Due to the success of the initial Hunton wells and a successful workover program earlier in the year, PostRock's oil production reached a record 960 barrels of oil a day in August, 52% above the prior-year period. As noted above, the Company should have its initial joint venture wells on stream by the end of October and it expects to drill two additional Hunton wells in the fourth quarter. On a preliminary basis, PostRock expects to drill or participate in the drilling of an additional eight to ten wells targeting the Hunton and Woodford formations in Central Oklahoma in 2015.

Debt and Preferred Conversion

Based on increasing internal cash flow and proceeds from sales of its Constellation units, PostRock has begun to reduce its debt. Bank debt has fallen to $80 million and should continue to decline through year-end. The Company is exploring a sale of its West Virginia properties. Assuming the sale of its remaining Constellation units and the potential sale of the West Virginia properties, debt could fall below $65 million by year-end.

To reduce the Company's fixed charges and to begin to simplify its balance sheet, White Deer and the PostRock Board have approved an exchange of Series A Preferred Stock held by White Deer with a liquidation value of $35 million for PostRock common stock. That represents almost one-third of White Deer's total preferred position. The exchange will reduce annual dividends, currently classified as interest, by almost $4.4 million per year. Based on an assumed price for the common stock of $1.09 a share--the average closing price during the past ten trading days--the exchange will result in the issuance of roughly 32.1 million common shares, increasing the total common shares outstanding to approximately 62.9 million.

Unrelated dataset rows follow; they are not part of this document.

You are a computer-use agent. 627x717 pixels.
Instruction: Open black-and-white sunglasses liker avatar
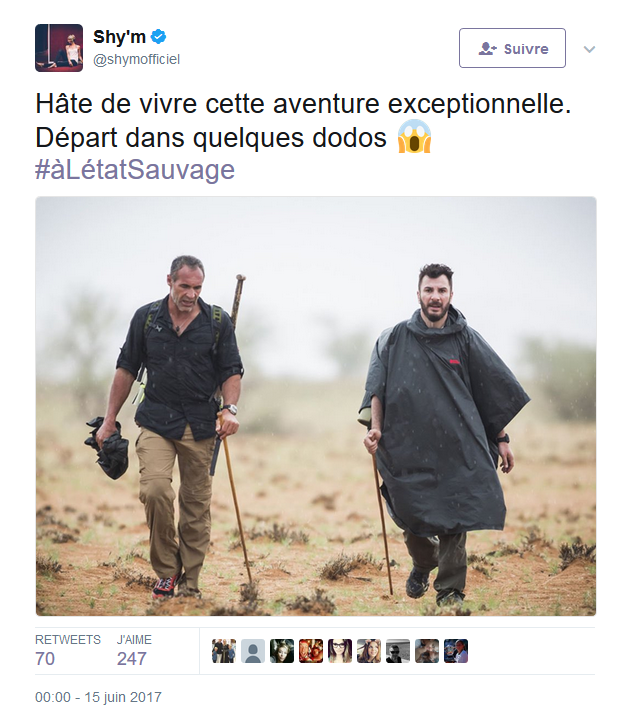[x=398, y=651]
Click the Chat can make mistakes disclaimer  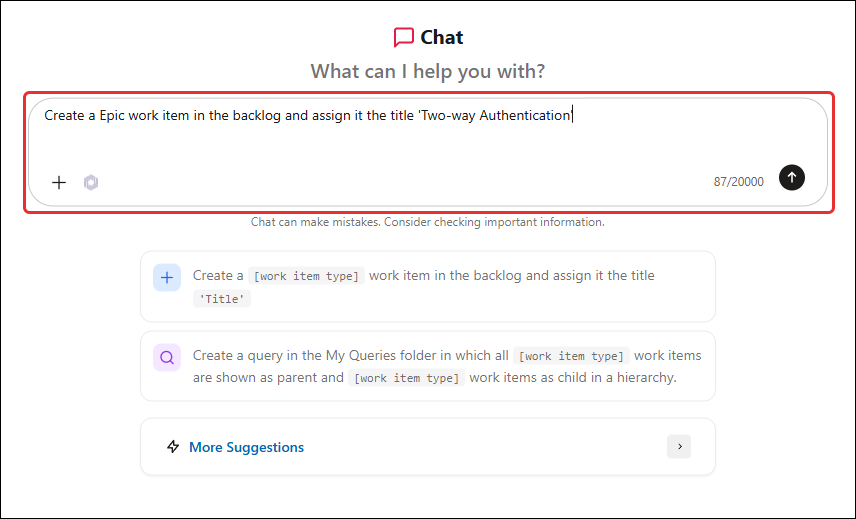tap(427, 222)
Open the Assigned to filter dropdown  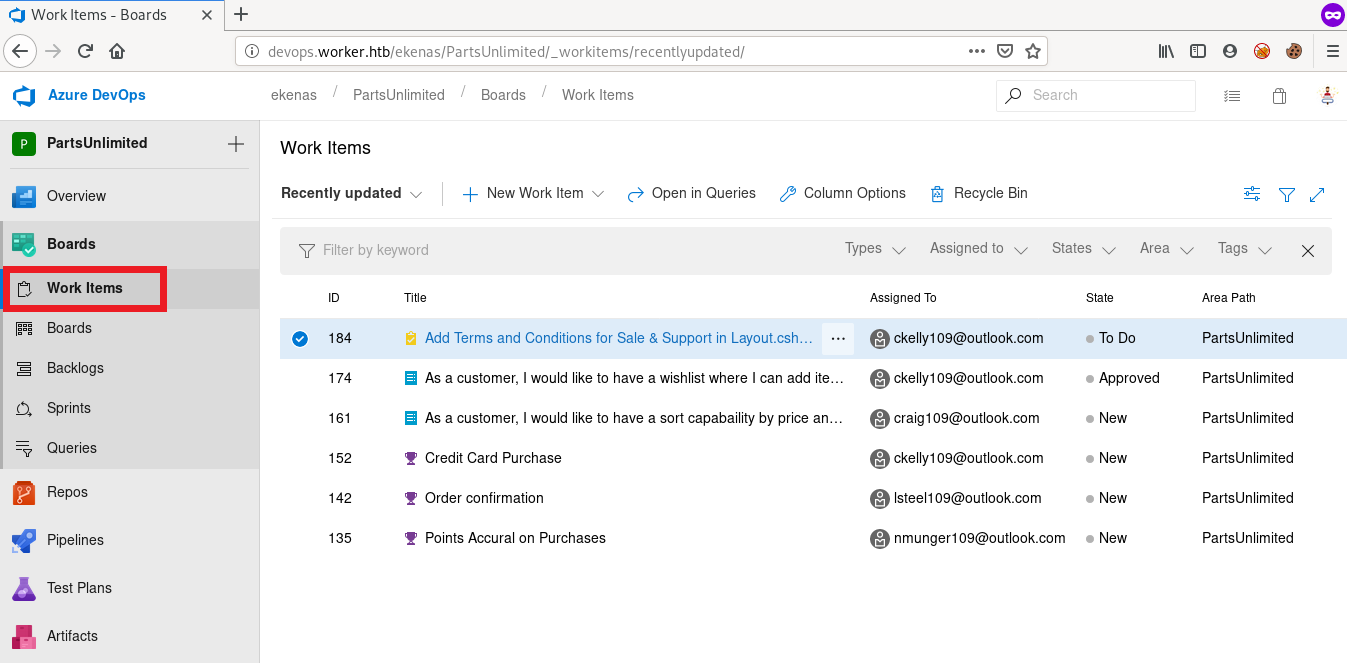coord(978,249)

Forward-Looking Statements

Opinions, forecasts, projections or statements, other than statements of historical fact, are forward-looking statements that involve risks and uncertainties. Forward-looking statements in this announcement are made pursuant to the safe harbor provisions of the Private Securities Litigation Reform Act of 1995. Although the Company believes that the expectations reflected in such forward-looking statements are reasonable, it can give no assurance such expectations will prove correct. Actual results may differ materially due to a variety of factors, some of which may not be foreseen. These risks and other risks are detailed in the Company's filings with the Securities and Exchange Commission, including risk factors listed in the Annual Report on Form 10-K and other filings. The Company's SEC filings may be found at www.pstr.com or www.sec.gov. By making these forward-looking statements, the Company undertakes no obligation to update these statements for revisions or changes.